- Problem statement -
Beginning at the line that contains "Click the paper-plane" and finishing at the line that contains "Screen dimensions: 651x373", output the data below exactly. Include both end lines and no pictures.
━━━━━━━━━━━━━━━━━━━━
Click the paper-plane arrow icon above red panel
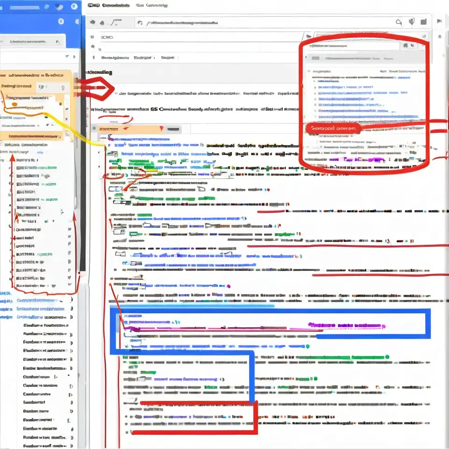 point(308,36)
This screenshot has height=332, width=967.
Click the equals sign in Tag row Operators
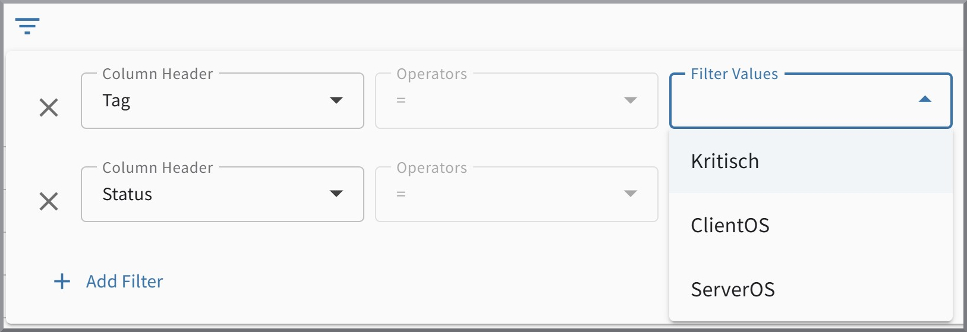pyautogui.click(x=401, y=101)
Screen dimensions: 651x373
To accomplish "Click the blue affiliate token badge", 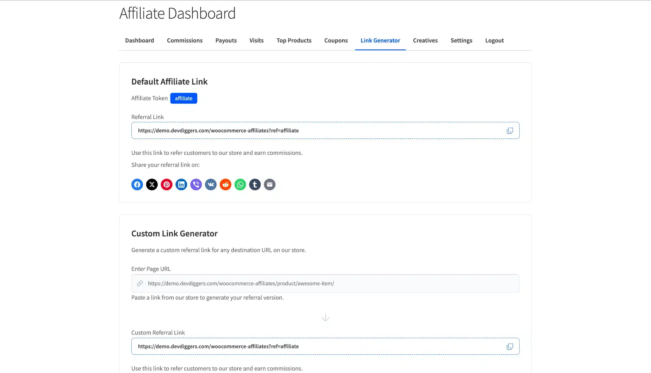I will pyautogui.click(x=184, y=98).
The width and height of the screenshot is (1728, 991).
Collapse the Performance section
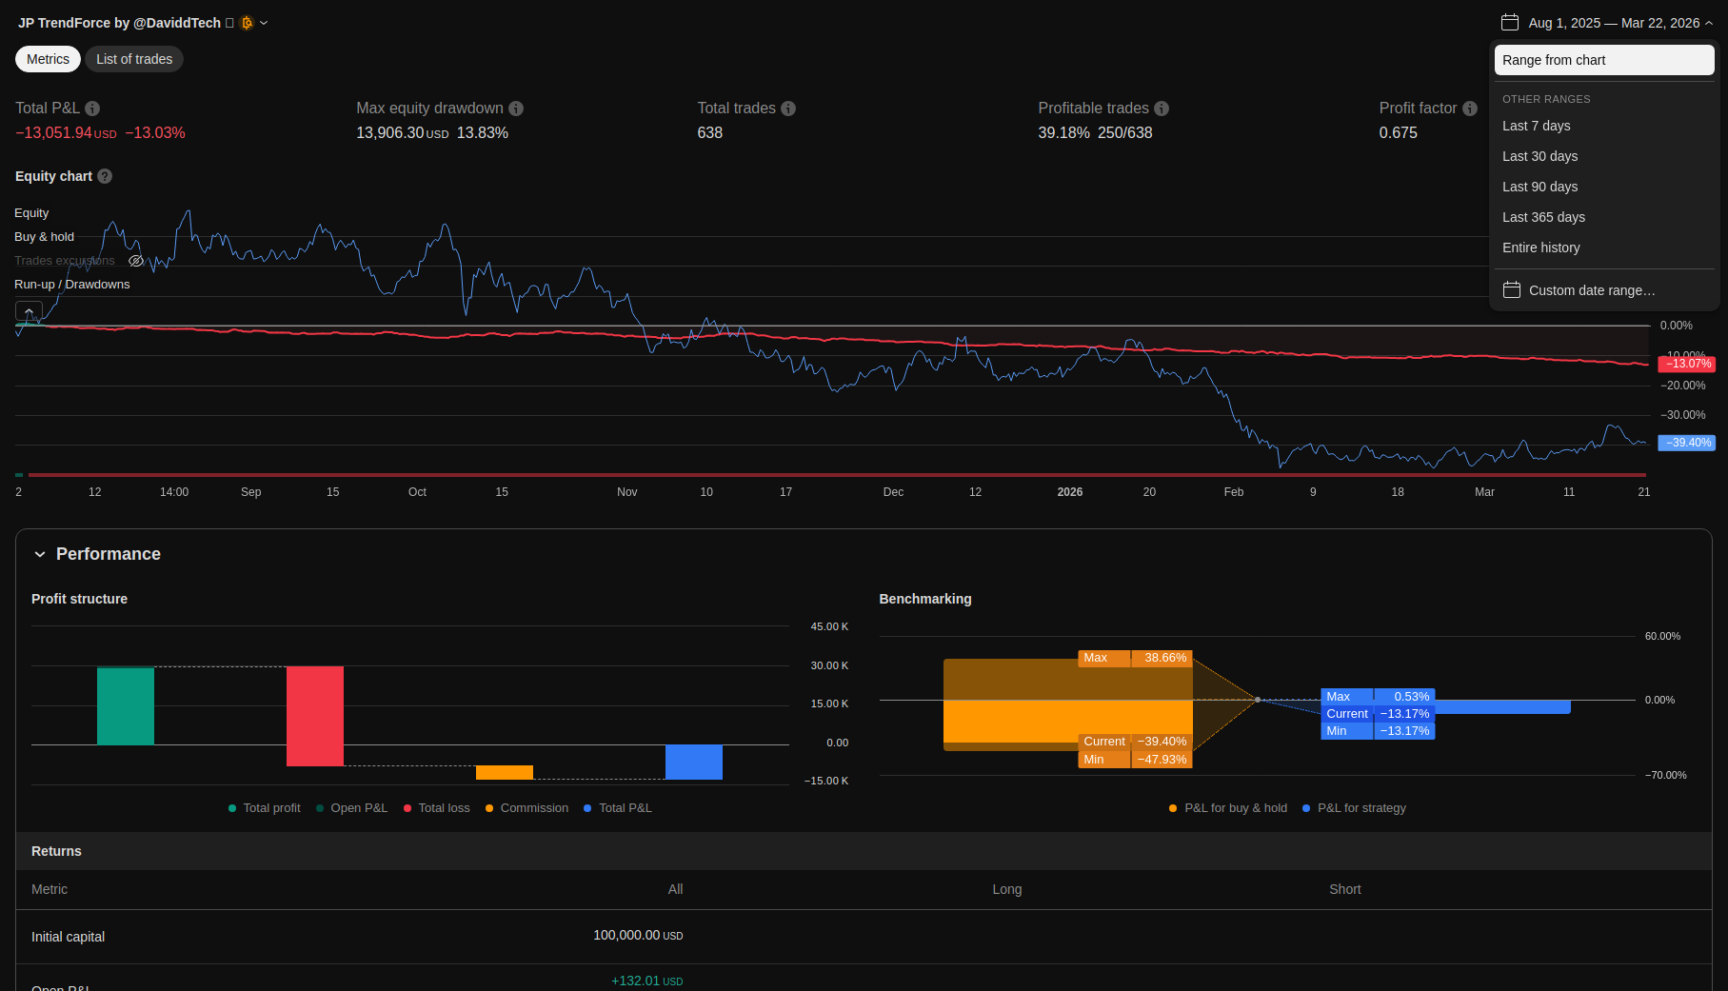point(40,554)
━━━━━━━━━━━━━━━━━━━━
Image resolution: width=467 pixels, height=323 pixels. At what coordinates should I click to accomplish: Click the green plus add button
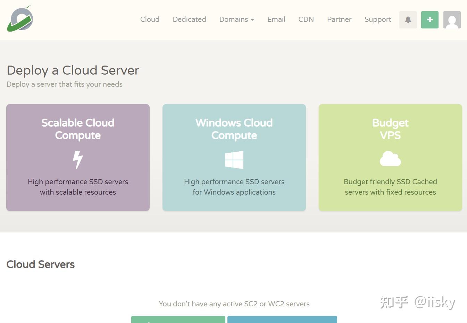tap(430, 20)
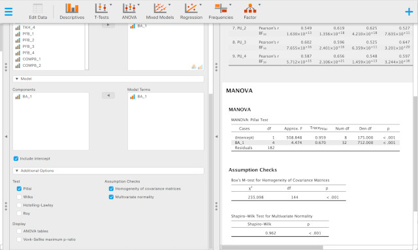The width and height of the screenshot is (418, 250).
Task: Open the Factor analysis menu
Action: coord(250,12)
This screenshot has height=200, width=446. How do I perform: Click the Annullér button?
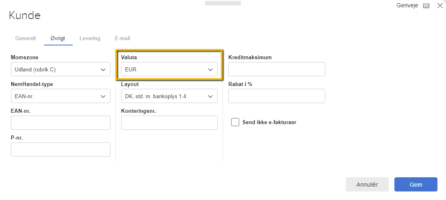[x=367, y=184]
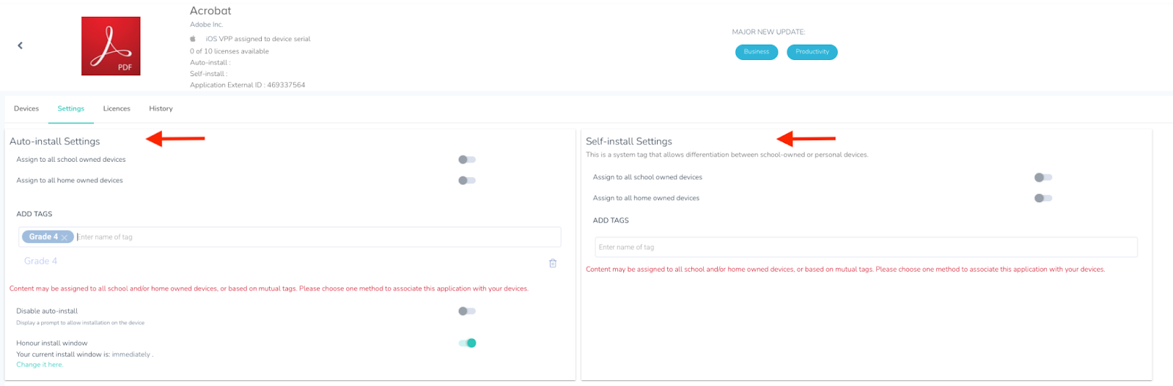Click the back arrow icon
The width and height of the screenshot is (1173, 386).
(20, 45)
━━━━━━━━━━━━━━━━━━━━
- Solution -
Click the paper-plane arrow icon above red panel
 point(308,36)
This screenshot has height=332, width=967.
Click the equals sign in Tag row Operators
pyautogui.click(x=401, y=101)
Screen dimensions: 651x373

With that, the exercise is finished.